In clothes that were not her own (Olga’s black sweater and trousers held up by Ilya’s belt), given to her after the bedbug death bath, Marina swept through the apartment like a fury, throwing books from the shelves and yelling:

“‘In his cries is the storm’s wild thirst! In his cries the storm clouds hear / the power of his rage, the flame of passion, and sure victory! / Let the tempest rage and roil!’ Fuck it, Olga, I’m a Wunderkind! Didn’t you know? I’ve read every one of these books. I’ve even read Plato’s Republic! I read Aristotle at fourteen! I never read Hegel, but I read the Communist Manifesto! Fuck it! It’s the deluge! Finally, the flood has come! I’m going to throw everything out and renovate the whole apartment. All by myself! I’ll scrub everything down, I’ll whitewash it! Everything will be just like new, white and clean!”

Olga realized that this was exactly what would happen, and she started taking all the sodden books down to the garbage heap. The blue Lenin, and the red Stalin, and all the historical materialism, and the dialectical materialism, and the political economy … everything.

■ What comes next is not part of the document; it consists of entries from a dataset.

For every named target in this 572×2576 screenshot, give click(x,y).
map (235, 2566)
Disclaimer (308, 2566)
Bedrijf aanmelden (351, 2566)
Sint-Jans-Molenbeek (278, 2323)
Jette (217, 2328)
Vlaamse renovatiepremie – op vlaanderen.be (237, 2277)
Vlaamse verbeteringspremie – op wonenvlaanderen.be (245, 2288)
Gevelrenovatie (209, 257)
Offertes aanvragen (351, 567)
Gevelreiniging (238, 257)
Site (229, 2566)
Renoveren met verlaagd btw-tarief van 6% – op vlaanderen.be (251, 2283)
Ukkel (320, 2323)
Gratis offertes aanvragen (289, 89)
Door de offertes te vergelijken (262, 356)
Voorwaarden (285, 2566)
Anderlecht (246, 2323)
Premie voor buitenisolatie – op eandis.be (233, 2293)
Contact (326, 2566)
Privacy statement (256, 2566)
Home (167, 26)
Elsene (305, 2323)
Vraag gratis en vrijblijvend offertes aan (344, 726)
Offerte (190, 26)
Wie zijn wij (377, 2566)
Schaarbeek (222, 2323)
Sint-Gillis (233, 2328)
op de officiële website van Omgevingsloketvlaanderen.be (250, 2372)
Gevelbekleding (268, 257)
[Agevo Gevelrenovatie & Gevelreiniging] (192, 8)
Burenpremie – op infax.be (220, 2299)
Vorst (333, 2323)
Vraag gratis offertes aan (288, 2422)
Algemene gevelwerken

“Along with the bedbugs! We have them, too, you know! Not as many as in Peterhof—but plenty of them!” Marina shouted.

And Olga grew suddenly happy herself. This is it, the real Fathers and Sons! The Kulakovs would be released—Valentin in two years, Zina in a year. Then they would have three years of exile, and return home. And their lives would be pure and white.

Just one thing remained unclear—how she would survive all those years, this passionate, bold, desperate girl, covered with bedbug bites, raped by a pair of alcoholics, pitiless toward herself, pitiless toward her parents … a tender girl-child.

On her third run down to the garbage, a huge bin hammered together any which way out of rough boards, Olga discovered a medium-size dog sitting there. It was Hera. She had come back home, all the way from Molodezhnaya Station to Tsvetnoy Boulevard. A true dissident dog.